WORK REQUEST — Which of the lines in the records below hold the string "agent"? Copy every one of them.

RECORDS FOR THIS EXERCISE —
#####
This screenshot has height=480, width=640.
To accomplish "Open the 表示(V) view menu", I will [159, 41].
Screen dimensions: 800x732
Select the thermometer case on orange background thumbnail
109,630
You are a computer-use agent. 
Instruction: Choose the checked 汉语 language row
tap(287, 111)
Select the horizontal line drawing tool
#####
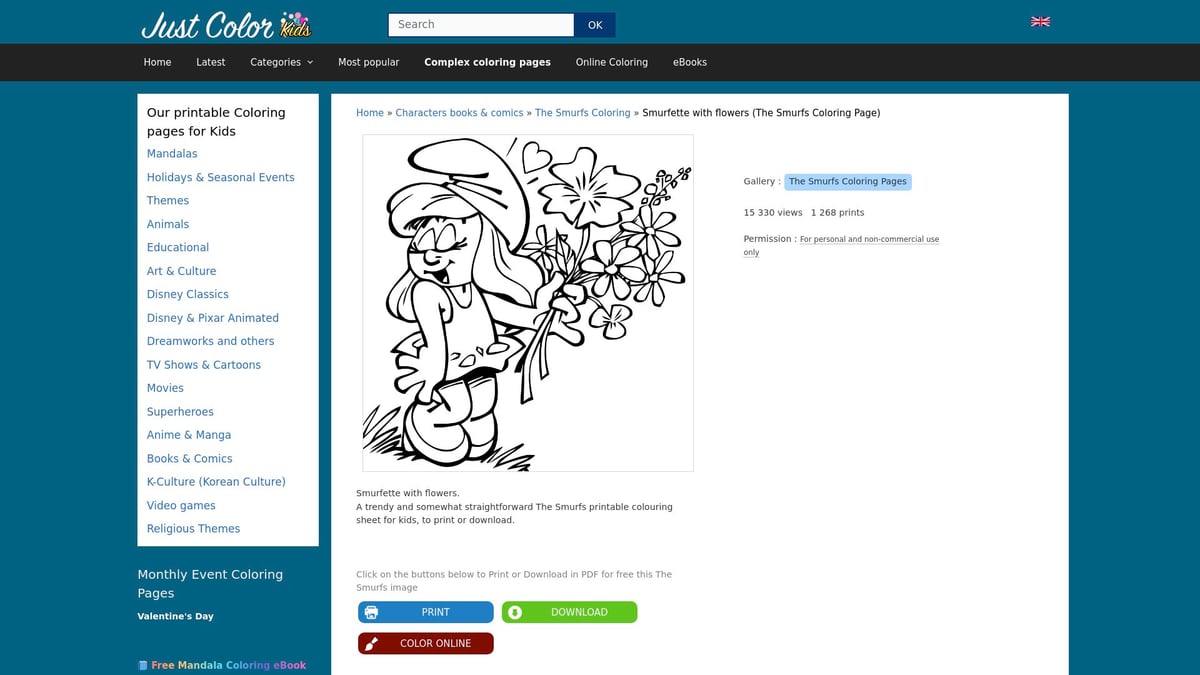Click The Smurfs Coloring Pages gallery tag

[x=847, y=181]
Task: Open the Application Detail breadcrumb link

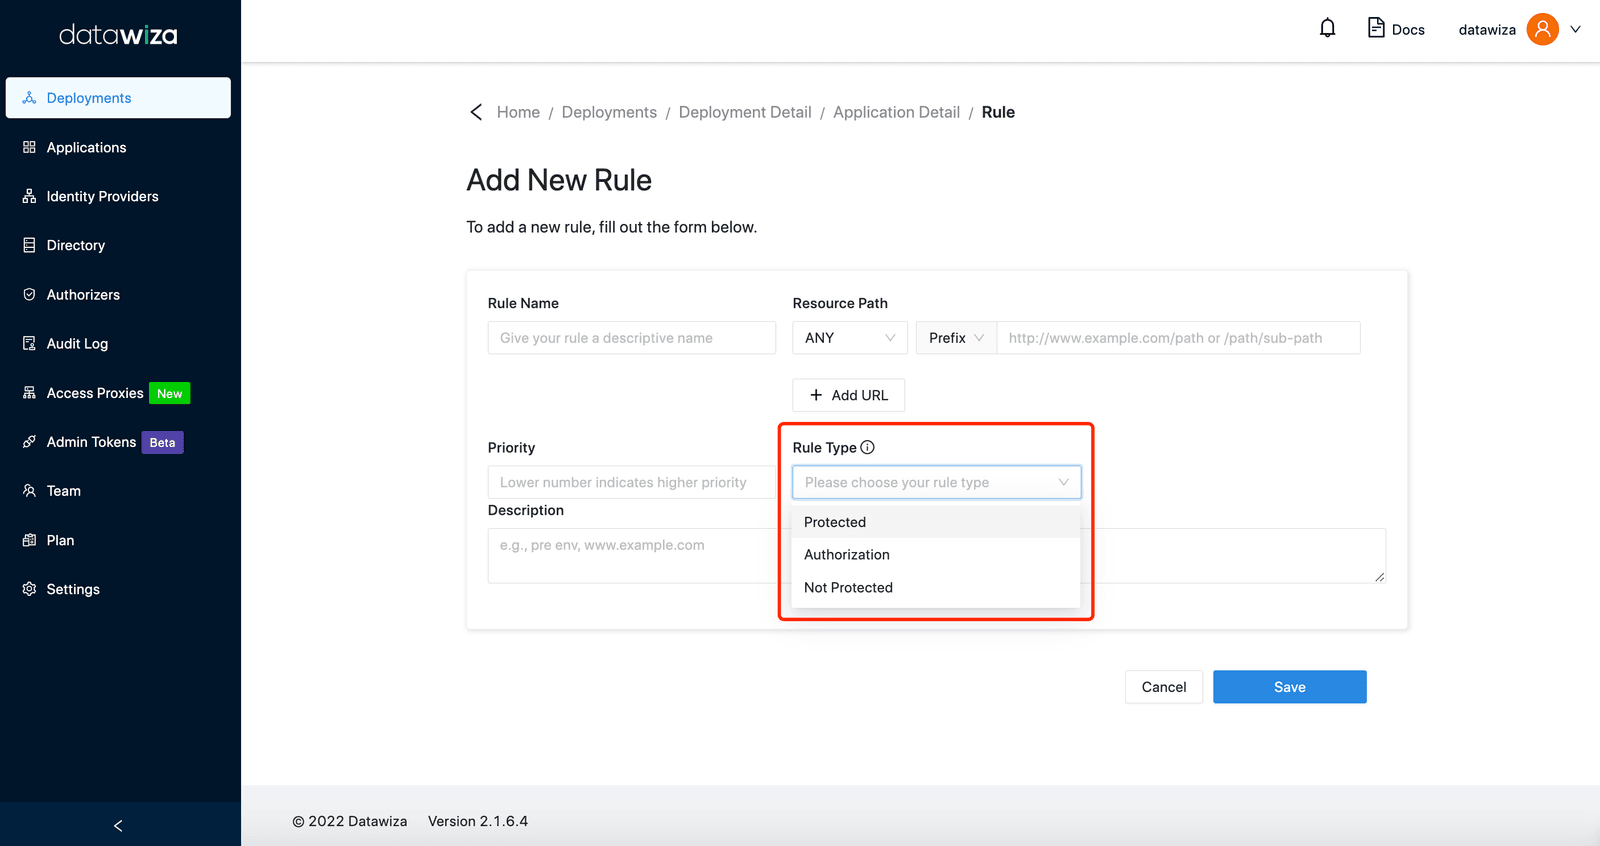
#####
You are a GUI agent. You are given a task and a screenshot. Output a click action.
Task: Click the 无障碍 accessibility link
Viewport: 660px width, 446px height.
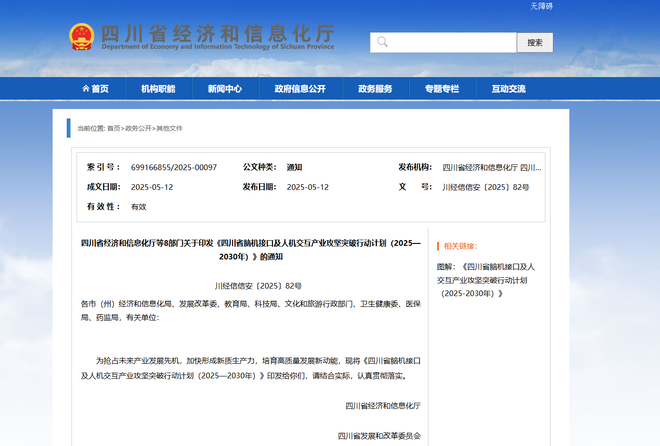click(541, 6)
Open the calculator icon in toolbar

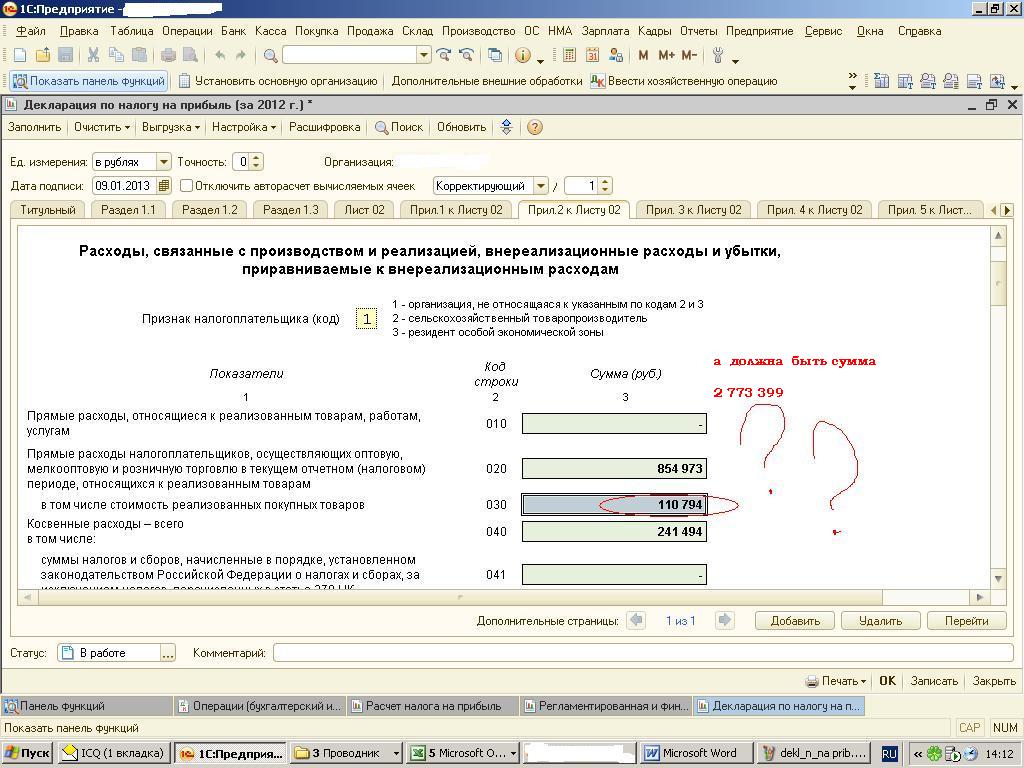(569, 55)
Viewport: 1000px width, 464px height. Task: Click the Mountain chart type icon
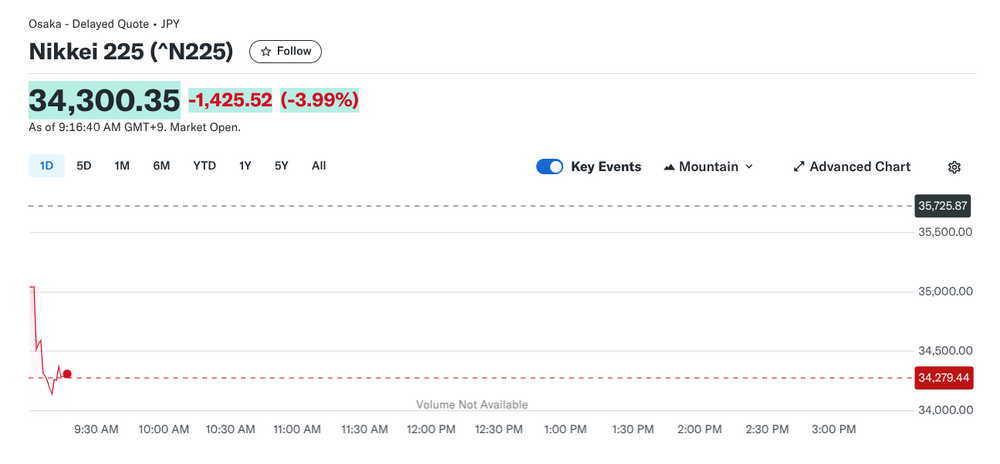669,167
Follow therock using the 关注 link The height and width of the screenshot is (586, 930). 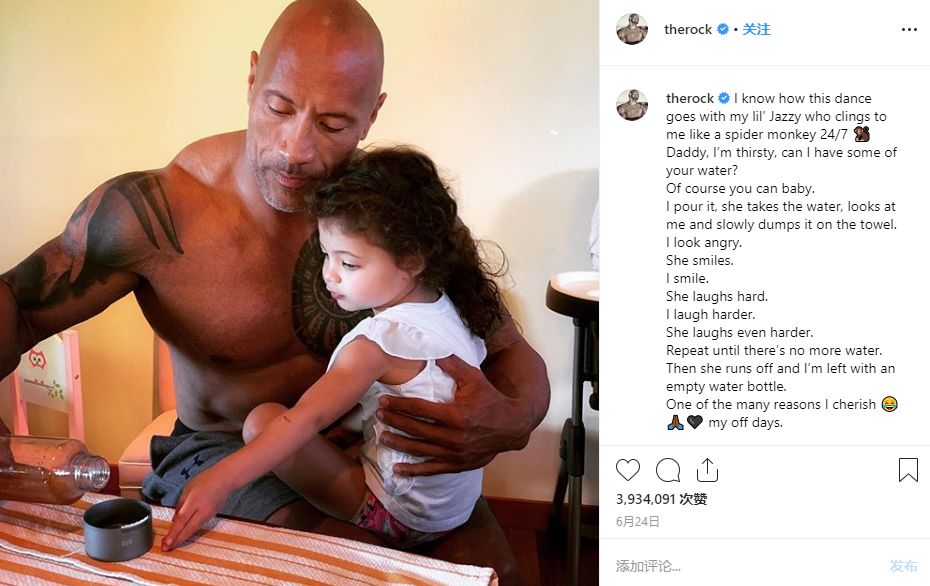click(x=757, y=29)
#####
REPLY —
You are a computer-use agent. 
You are a GUI agent. You are given a task and a screenshot. Output a click action.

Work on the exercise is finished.